According to the text on the Dark Tower, in what year was the mansion demolished?
───── Text under study
The Dark Tower was a townhouse on 108 West 136th Street in Harlem.

History 
Madame C.J. Walker commissioned Villa Lewaro in 1916 and began the final stage of construction on another residential / business property associated with the name Dark Tower a year prior (concurrently, private space rentals within the building were being advertised under the dba 'Walker Studio'), with the Dark Tower moniker having originated from poet Countee Cullen's eponymous column in  Opportunity Magazine. The Dark Tower space originally consisted of two combined townhouses at 108 and 110 West 136th Street in Harlem, New York starting in 1916 forming the mansion and nascent Dark Tower community. The building was still hosting retail operations on the ground floor, this being distinctly separate from the cultural enlightenment starting to percolate the site based on heightened awareness. During the 1920s Harlem Renaissance, this Neo-Georgian styled mansion expanded to become the popular salon tête-à-tête officially embraced as Dark Tower having such invited visitors such as Langston Hughes, Zora Neale Hurston, W.E.B. Du Bois, Muriel Draper, Nora Holt, Witter Bynner, Andy Razaf, Taylor Gordon, Carl Van Vechten, Clarence Darrow, Alberta Hunter and James Weldon Johnson among others. Eventually, following Walker's death, the mansion was leased to New York City, which repurposed the site to function as a health care clinic triage facility. Finally, in 1941, the mansion was demolished and with construction finally completed for its replacement: the new edifice emerged and was dedicated as the  Countee Cullen Branch of the New York Public Library.
──────────
───── Material shown
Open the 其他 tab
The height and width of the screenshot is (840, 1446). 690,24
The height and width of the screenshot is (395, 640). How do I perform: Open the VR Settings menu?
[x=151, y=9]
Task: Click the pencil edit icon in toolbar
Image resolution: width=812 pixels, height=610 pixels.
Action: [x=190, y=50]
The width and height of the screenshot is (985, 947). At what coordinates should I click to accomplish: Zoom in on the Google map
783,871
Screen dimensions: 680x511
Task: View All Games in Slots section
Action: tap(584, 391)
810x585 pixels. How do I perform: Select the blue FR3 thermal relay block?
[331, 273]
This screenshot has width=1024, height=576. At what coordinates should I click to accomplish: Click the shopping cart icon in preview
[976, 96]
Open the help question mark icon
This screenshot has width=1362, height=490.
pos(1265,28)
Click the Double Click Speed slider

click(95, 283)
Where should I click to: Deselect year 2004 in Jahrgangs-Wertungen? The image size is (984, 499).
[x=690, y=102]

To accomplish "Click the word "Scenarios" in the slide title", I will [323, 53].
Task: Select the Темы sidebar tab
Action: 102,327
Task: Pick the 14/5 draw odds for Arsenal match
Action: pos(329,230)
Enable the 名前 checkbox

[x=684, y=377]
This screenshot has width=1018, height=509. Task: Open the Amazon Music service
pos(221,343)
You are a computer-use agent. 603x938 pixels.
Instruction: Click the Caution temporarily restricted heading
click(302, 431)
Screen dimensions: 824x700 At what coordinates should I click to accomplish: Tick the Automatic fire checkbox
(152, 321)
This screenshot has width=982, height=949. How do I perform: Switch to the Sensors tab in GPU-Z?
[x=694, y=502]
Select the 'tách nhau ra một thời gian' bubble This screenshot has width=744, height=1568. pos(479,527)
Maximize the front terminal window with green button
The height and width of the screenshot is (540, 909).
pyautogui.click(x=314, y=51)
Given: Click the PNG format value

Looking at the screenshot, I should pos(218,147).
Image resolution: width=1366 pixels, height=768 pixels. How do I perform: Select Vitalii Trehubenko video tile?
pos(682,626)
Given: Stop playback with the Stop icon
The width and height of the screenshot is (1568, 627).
──────────
▶ [Response box] 1941